Among its key moves: the acquisition of Listen.com and the licensing of its RealOne Arcade to Comcast Corp.
"We're very pleased with the progress to date," Real president Larry Jacobson said. "The passage of time does show there is movement in the market. There is a willingness on the side of the cable industry to look at specific programs, and we're trying to show we can cooperate."
Deals in place
Real's purchase of Listen.com, announced several months ago, gave the streaming-media company some instant contracts with Charter Communications Inc., Cablevision Systems Corp. and AOL Time Warner's Road Runner division for its Internet-music service.
On May 14, Real reached terms to deliver its PC-gaming service, RealOne Arcade, to Comcast High-Speed Internet users this summer, under the "Comcast Arcade" banner. The deal allows the Philadelphia-based MSO's modem subscribers to play some games for free, and to sign up for tiered gaming services for an additional fee.
Going forward, said Jacobson, cable operators are expected to focus more on their broadband-content strategies. That's a marked change from several years ago, when the focus was on digital-cable and high-speed data rollouts.
"We're seeing the first steps towards building components of services," he said.
Real Networks offers more than 10 subscription services through a variety of packages, and the same mix-and-match offers sold to consumers are available to MSOs.
For example, RealOne Arcade is available as a stand-alone product or through the flagship "RealOne SuperPass" subscription offering.
It's clear MSOs have a taste for music and gaming services. But are they shying away from video — the core of many Real products — in order to protect their video business?
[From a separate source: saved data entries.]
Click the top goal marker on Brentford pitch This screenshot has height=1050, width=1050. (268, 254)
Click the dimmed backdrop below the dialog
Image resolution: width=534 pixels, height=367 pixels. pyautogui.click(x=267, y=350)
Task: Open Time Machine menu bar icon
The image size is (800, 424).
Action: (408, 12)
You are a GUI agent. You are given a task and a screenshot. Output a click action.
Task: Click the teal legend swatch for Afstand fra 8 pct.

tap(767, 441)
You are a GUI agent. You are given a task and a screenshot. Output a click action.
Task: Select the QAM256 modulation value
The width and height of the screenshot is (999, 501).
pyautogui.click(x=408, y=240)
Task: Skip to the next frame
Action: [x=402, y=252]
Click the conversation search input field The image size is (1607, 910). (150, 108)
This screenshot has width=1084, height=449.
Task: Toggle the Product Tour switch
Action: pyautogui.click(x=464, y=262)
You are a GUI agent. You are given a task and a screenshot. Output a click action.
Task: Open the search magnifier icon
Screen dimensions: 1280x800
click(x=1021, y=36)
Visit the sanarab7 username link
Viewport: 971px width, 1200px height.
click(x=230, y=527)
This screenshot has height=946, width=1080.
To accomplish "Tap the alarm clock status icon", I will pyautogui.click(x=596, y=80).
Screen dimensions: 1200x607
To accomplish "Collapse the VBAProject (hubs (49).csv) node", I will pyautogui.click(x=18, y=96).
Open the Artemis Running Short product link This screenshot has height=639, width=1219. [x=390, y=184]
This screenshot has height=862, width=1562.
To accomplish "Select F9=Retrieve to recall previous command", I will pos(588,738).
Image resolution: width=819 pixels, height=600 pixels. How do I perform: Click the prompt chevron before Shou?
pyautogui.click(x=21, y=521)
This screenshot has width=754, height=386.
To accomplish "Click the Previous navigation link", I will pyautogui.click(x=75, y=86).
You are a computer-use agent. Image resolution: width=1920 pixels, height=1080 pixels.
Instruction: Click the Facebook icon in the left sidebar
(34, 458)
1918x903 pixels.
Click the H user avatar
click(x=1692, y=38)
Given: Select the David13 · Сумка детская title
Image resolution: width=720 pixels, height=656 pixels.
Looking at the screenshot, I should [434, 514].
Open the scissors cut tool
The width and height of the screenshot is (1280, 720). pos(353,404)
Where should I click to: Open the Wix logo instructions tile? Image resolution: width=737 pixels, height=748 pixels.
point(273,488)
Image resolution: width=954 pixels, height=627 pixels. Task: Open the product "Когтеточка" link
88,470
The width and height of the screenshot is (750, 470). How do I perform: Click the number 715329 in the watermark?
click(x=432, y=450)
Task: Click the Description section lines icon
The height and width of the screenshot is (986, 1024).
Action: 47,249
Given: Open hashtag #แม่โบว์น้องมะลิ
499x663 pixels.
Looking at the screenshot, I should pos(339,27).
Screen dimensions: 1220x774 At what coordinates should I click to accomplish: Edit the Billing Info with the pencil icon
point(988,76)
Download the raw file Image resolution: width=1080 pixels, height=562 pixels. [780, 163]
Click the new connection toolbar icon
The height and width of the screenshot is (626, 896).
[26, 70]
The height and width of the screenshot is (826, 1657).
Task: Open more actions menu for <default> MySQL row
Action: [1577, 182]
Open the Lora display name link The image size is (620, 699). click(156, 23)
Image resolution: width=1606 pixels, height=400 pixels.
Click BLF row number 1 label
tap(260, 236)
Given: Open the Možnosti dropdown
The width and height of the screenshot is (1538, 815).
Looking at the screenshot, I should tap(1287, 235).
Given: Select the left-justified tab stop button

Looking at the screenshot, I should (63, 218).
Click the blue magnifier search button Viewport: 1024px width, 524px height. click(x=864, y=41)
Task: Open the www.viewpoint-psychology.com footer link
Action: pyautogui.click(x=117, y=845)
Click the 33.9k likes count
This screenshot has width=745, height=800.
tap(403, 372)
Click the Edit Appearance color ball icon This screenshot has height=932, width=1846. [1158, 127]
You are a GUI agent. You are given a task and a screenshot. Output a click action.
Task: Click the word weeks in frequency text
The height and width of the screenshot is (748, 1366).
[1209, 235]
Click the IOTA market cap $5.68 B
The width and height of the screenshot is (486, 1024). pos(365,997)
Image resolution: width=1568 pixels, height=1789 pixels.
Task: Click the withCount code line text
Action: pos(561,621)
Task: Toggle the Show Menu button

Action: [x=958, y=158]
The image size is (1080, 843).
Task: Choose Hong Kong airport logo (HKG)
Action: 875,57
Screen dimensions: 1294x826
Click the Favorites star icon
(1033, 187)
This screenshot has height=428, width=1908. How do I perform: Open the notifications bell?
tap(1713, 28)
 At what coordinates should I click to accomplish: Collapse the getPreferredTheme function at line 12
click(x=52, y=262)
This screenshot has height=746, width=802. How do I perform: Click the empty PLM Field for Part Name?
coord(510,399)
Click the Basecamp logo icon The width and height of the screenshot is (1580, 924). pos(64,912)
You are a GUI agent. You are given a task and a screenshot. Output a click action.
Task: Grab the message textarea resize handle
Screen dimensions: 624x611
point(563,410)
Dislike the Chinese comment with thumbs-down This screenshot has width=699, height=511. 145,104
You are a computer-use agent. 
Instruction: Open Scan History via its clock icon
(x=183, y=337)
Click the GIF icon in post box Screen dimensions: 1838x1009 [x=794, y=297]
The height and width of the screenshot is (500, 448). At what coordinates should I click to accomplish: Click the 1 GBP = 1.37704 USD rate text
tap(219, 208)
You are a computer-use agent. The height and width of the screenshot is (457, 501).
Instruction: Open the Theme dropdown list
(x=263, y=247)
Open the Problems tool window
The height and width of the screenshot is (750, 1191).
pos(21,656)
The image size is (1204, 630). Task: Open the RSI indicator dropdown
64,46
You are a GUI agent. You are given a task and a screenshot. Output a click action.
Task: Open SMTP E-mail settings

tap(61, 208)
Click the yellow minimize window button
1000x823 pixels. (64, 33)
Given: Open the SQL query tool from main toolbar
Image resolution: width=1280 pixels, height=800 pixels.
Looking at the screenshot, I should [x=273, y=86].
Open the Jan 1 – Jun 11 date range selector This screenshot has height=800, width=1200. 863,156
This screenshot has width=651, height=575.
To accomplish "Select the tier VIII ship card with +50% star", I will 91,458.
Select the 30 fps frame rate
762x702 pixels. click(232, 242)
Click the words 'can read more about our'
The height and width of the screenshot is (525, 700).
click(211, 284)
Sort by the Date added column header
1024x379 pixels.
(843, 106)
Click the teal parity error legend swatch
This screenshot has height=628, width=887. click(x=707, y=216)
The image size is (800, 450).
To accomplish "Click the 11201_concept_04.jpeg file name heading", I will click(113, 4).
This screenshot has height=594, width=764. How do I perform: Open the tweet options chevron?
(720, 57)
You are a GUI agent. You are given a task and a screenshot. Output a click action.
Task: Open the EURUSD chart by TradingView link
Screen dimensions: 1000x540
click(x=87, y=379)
Jacobson doesn't necessarily think so.
"Video is a natural next step, in my view," he said. "Games and audio seem to be much more interesting today. The services are simple."
RealOne SuperPass, with its mix of news, sports and entertainment, is a more complicated product to explain to consumers because it has no precedent, he said.
Cable will also continue to have a leg up in broadband video, and not just because of its leg up in subscribers. Operators have historical relationships with networks, he noted.
"They have those relationships with programmers and the on-air relationship with people," he said.
Real would like to continue to build that type of relationship with MSOs.
"We're much more supportive of other companies' brands, and we're a technology company as well," he said. "We look at our company as a balance between technology and services.